▸ Requirement 1
According to the technical note on the painting, which extender in the mixed purple and red paints points to Winsor & Newton oil paints?
▸ Requirement 2
Rewrite the technical note between "Further reading" and "France, 2008, pp.651–659.", inclusive, replacing "Munich" with "Amsterdam".

▸ Passage
The painting is in oil on canvas, and is unvarnished. It is signed ‘K. Appel 1954’ in the lower right corner. The coarse hemp canvas has a thin white priming. Paint has been applied to the canvas by brush, palette knife and also by squeezing paint directly from the tube, creating many areas of impasto.

Analysis has identified various pigments including: bone black, chrome yellow, iron oxide, Prussian blue, ultramarine, and zinc white. Analysis of the binding medium indicates the use of a heat bodied oil and small traces of beeswax consistent with the use of tube paints. Chalk and barium sulphate which are frequently used as extenders have been detected in the paints. Magnesium carbonate (also an extender) has been found in mixed purple and red paints, which indicates the use of Winsor & Newton oil paints. The artist may also have used tube paints of other brands simultaneously.

The painting is currently stable and in a good condition, but exhibits various degradation phenomena associated with twentieth century oil paintings. There are various drying defects visible on the painting including cracking, and wrinkled paint. Wrinkling of oil paint can be caused when paint is applied thickly such that the surface dries faster than the bulk paint. The painting has been associated with delamination (flaking paint) caused by poor adhesion between paint layers, that relates to the materials of the painting. Conservation work has been carried out to carefully re-adhere or consolidate vulnerable paint flakes, to prevent paint loss. There are also various passages that are water sensitive. Water sensitivity is often observed in unvarnished twentieth century oil paintings and is an area of ongoing research (see the Cleaning Modern Oil Paints project). The painting is framed and is currently displayed unglazed.

Further reading
Klaus Ottmann, Karel Appel: a Gesture of Color: Paintings and Sculptures, 1947–2004, Munich, 2016.
Laura Mills, Aviva Burnstock, Filipe Duarte, Suzanne de Groot, Luc Megens, Madeline Bisschoff, Henk van Keulenand Klaas Jan van den Berg, ‘Water sensitivity of modern artists' oil paints’ in ICOM Committee for Conservation 15th Triennial Congress Preprints, ed. Janet Paris, France, 2008, pp.651–659.
Anna Cooper, Water Sensitive Paints in the 20th Century, master thesis, Courtauld Institute of Art, 2012.

Judith Lee
February 2017

Research on this work was undertaken as part of the Cleaning Modern Oil Paints project.

Catalogue entry

T04163 People, Birds and Sun 1954 Mensen, vogels en zonnen

Oil on canvas 1730 × 2428 (68 1/8 × 95 5/8)

▸ Source data
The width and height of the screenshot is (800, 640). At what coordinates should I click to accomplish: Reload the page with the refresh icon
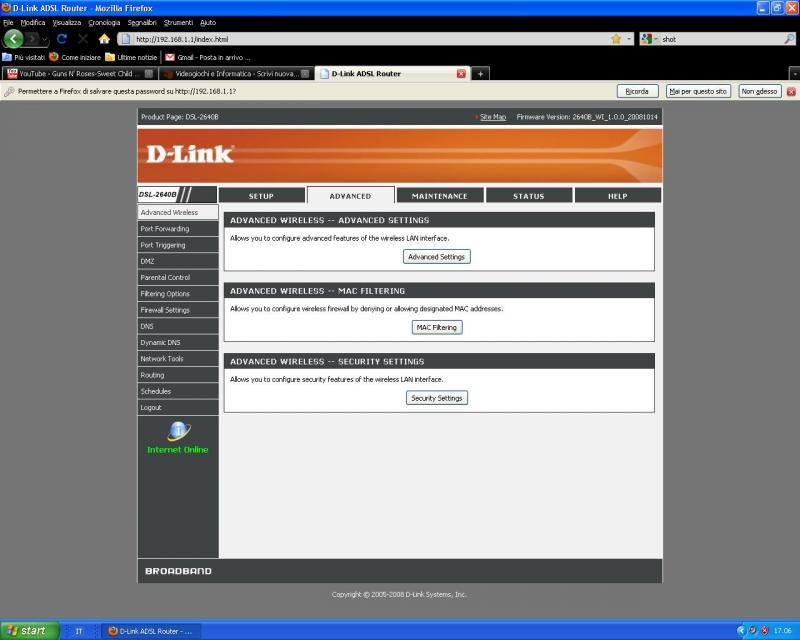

▸ Written answer 1
Magnesium carbonate

▸ Written answer 2
Further reading
Klaus Ottmann, Karel Appel: a Gesture of Color: Paintings and Sculptures, 1947–2004, Amsterdam, 2016.
Laura Mills, Aviva Burnstock, Filipe Duarte, Suzanne de Groot, Luc Megens, Madeline Bisschoff, Henk van Keulenand Klaas Jan van den Berg, ‘Water sensitivity of modern artists' oil paints’ in ICOM Committee for Conservation 15th Triennial Congress Preprints, ed. Janet Paris, France, 2008, pp.651–659.